You know, life is hard. Nothing about it is easy. But we were never promised easy, now were we? I have wanted a place to talk about the hard stuff for quite a while now, but a blog about my family, house renovations and gardening just didn't seem appropriate. So here I am. Blogging my way through the hard stuff.
But first, a bit about me and my story. I'll update this and fill in the blanks over time.
My Former Life
I had a good life. I got to travel all over the world...Tokyo, Kyushu, the Canary Islands, Madrid. I had two sweet dogs (even if one was a bit schizophrenic). I didn't HAVE to work. I was living in Madrid, one of the most beautiful cities in the world.And I was miserable. My marriage was a sham. No matter how hard I tried or how hard I prayed (and I prayed a LOT) nothing ever seemed good enough. You see, I was in an abusive relationship. I just didn't know it. And when he had an affair with my best friend, THAT was where I drew the line. I could point to the affair and say, "That is wrong." I asked my ex to make a choice. He chose her. I found myself alone in a foreign country betrayed by the one person who was supposed to have loved me forever.
Shortly after leaving the relationship, I moved back home to regroup. I had been overseas for most of my 20s and was starting ALL over. I moved in with mom and dad while I tried to rebuild my life. An important key to this recovery was the professional counseling of Karin Confer. My appointments were on Thursdays. And every Thursday, we would uncover some new ugliness about my former life that literally knocked the wind out of me. She would send me home with required reading and I would literally crawl into bed and stay there the rest of the day trying to process the day's discovery.

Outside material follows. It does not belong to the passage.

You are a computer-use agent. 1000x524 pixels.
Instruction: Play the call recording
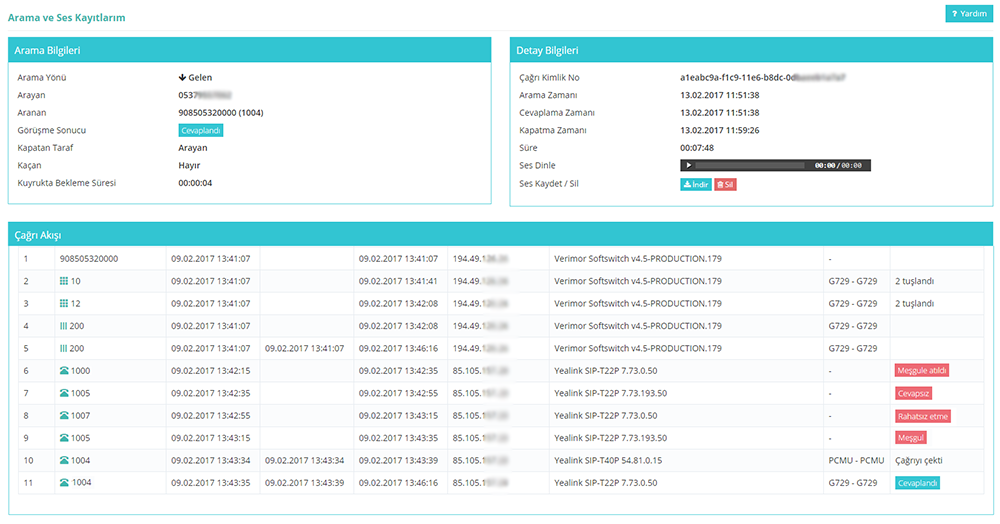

It was during this time I discovered that I had been in an abusive relationship. At first I was shocked. I am an intelligent accomplished woman. How did I let this happen? Well, it's kind of like boiling a frog. At first you start out with lukewarm water and slowly increase the heat. The poor frog never even knows what happened...he's just being BOILED ALIVE with no protest. Abuse is kind of like that. And at the beginning, what is a typical sign of abuse can be seen as endearing. He gets jealous? Oh, how sweet. He must really care about me. As time goes on that jealousy turns into control and rage. And abuse is so insidious. The abused feel like it is all their fault. Like they are crazy. I worked so hard to try and keep him happy. But nothing was ever good enough. By the end of the relationship I was always walking on eggshells, terrified and unsure of what might cause the next tirade, but knowing that something would, and I would get it.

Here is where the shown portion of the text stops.